I'd consider it. If they host things outside of the US/start moving operations overseas, it'd be a lot more interesting. I sub to Proton for email, VPN, and drive support. Still hoping someday for proper Linux drive support so Mozilla/Thunderbird can target that

[–] [email protected] 9 points 9 hours ago (1 children)

I'm listening...

But how is a small non-profit going to afford a free email service? Ads in every email?

[–] [email protected] 2 points 5 hours ago (1 children)

Based on what I've seen in their forums it will be a paid service. I think it will be free at first for beta testers but I assume they are targeting people who currently use services like Proton.

[–] [email protected] 1 points 5 hours ago

Thanks for the info.

But I think they'll still need an ad driven free version to gain acceptance.

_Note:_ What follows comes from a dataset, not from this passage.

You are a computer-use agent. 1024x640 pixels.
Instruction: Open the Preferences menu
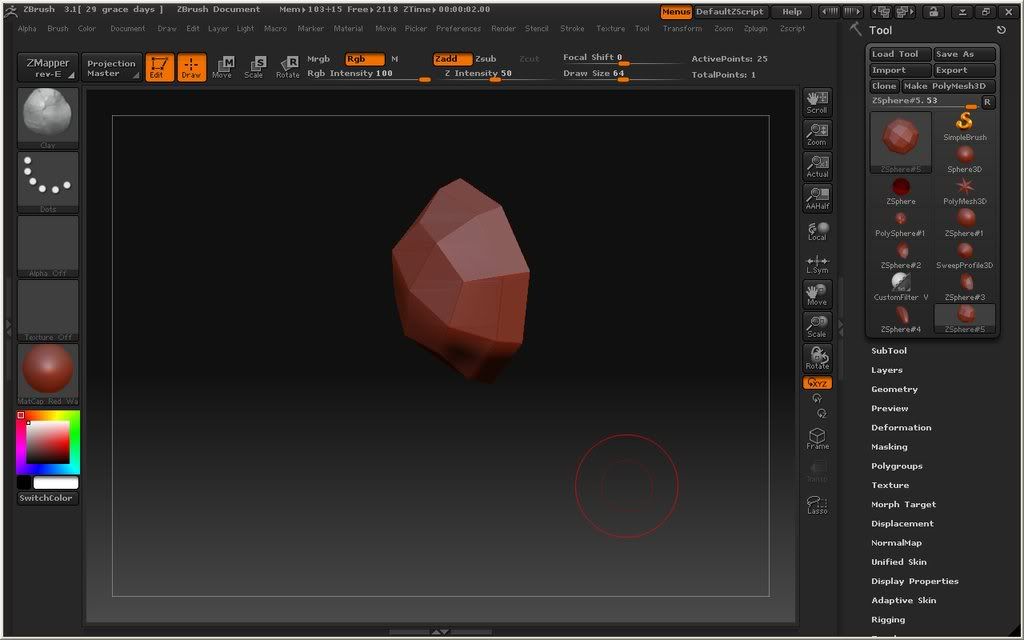click(x=458, y=29)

[–] [email protected] 23 points 14 hours ago* (last edited 14 hours ago) (3 children)

Out of all the articles and the official release announcement, you could share, you shared forbes which violate people privacy.

Why?

[–] [email protected] 1 points 8 hours ago

I went looking for something official but couldn't find it.

[–] [email protected] 9 points 13 hours ago

You imply OP knows how to read & they read the whole article and noticed the source. 💀

[–] [email protected] 6 points 13 hours ago (1 children)

Tbh because it was the one shared on Reddit. Though if you have the right browser extensions when I wouldn't worry about it too much.

[–] [email protected] 2 points 5 hours ago

Upvoted for honesty lol.

[–] [email protected] 65 points 20 hours ago (8 children)

I think it's incredibly important that people know, with absolute certainty, whether or not the new Mozilla/Firefox privacy policy in any way applies to / covers such a service.

I'm not saying I know the answer- What I'm saying without a concrete, permanently applied answer it's not even considerable.

[–] [email protected] 28 points 14 hours ago (2 children)

There is no email service that exists without a terms of use and privacy policy. I still feel everyone overreacted about Firefox. It's funnier how many people said they switched to Brave because of it and all the super shady stuff Brave has done.

[–] [email protected] 23 points 14 hours ago (1 children)

at exists without a terms of use and privacy policy. I still feel everyone overreacted about Firefox. It’s funnier how many people said they switched to Brave because of it and all the super shady stuff Brave has done.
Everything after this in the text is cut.